Sob esse aspecto, é necessária uma análise mais apurada em relação aos contratos de adesão impostos pelos planos veterinários, suas regras de doenças preexistentes, coberturas e garantias. Imaginem, por exemplo, um contrato que preveja 15 dias de internação por ano – a lei citada assegurou a internação hospitalar pelo tempo que for preciso para a recuperação do paciente, não podendo haver limite de dias. Nesse ponto, a empresa poderá ser obrigada a custear a internação de forma indeterminada, o que certamente irá gerar um desequilíbrio nas contas e poderá inviabilizar a sobrevivência do plano.
Existem na lei regras em relação à carência, em que os prazos foram padronizados e limitados a períodos efetivamente necessários para coibir o risco na utilização do plano. Não se podem também esquecer as regras em relação à cobertura de planos, por meio das quais não se permite restringir essa cobertura a determinadas doenças e busca-se compatibilizar a necessária atualização tecnológica dos procedimentos em saúde com a sustentabilidade do setor.
Também existem regras em relação à seleção de risco, estabelecendo que as operadoras são proibidas de negar o atendimento a clientes por conta de alguma deficiência, doença preexistente ou idade.
Fixam-se regras em relação à urgência e à emergência, estabelecendo esses conceitos e firmando a obrigatoriedade de cobertura de tais atendimentos, após cumpridos os prazos de carência.
É preciso lembrar também que o plano referência de assistência à saúde tem requisitos mínimos para operar, previstos no Art. 10 da referida legislação.
Considerando esses poucos questionamentos, tenho a certeza de que “os cabelos já ficaram em pé”, levantando um grande problema e uma séria discussão para a viabilidade do empreendimento – além, claro, do cálculo atuarial para a viabilidade econômica do plano.
O cálculo atuarial é de vital importância para o sucesso do plano, já que a realização de cálculos equivocados pode implicar prejuízo para o plano, que poderá resultar em impossibilidade de pagamento dos segurados.
É importante dizer que quem busca um plano de saúde pensa na segurança em momentos de aflição e na garantia da realização de serviços de alto custo, uma vez que a álea (risco) faz parte desse tipo de contratação.
Inevitavelmente, caberá ao Poder Judiciário a missão de avaliar as demandas, analisando caso a caso, levando em conta o Código de Defesa do Consumidor e a legislação vigente relacionada aos planos de saúde, sopesando o princípio da dignidade da vida animal, conceito que vem sendo fortalecido pelo direito animal.

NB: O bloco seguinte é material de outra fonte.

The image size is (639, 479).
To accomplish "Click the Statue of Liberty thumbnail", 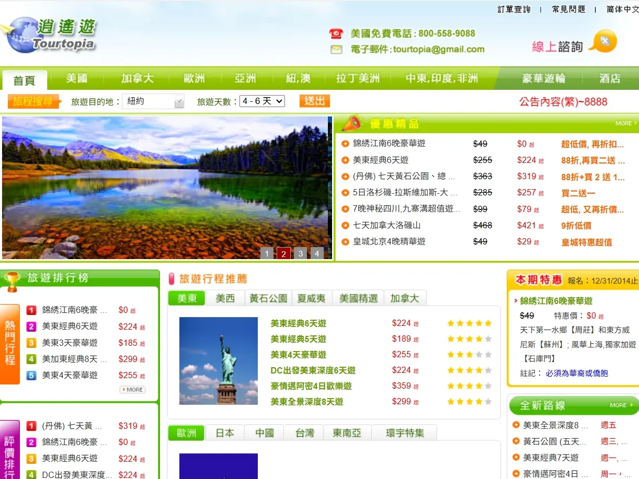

Afora o que já foi exposto, ressalto que existem outros problemas a analisar – assim, fica aqui um alerta para os incautos que “aproveitam a maré” e começam um negócio sem a devida análise.
O caminho dos planos de saúde é irreversível no atual mercado, mas não é para amadores e “oportunistas” – é um mercado para profissionais e equipes preparadas para enfrentar os problemas.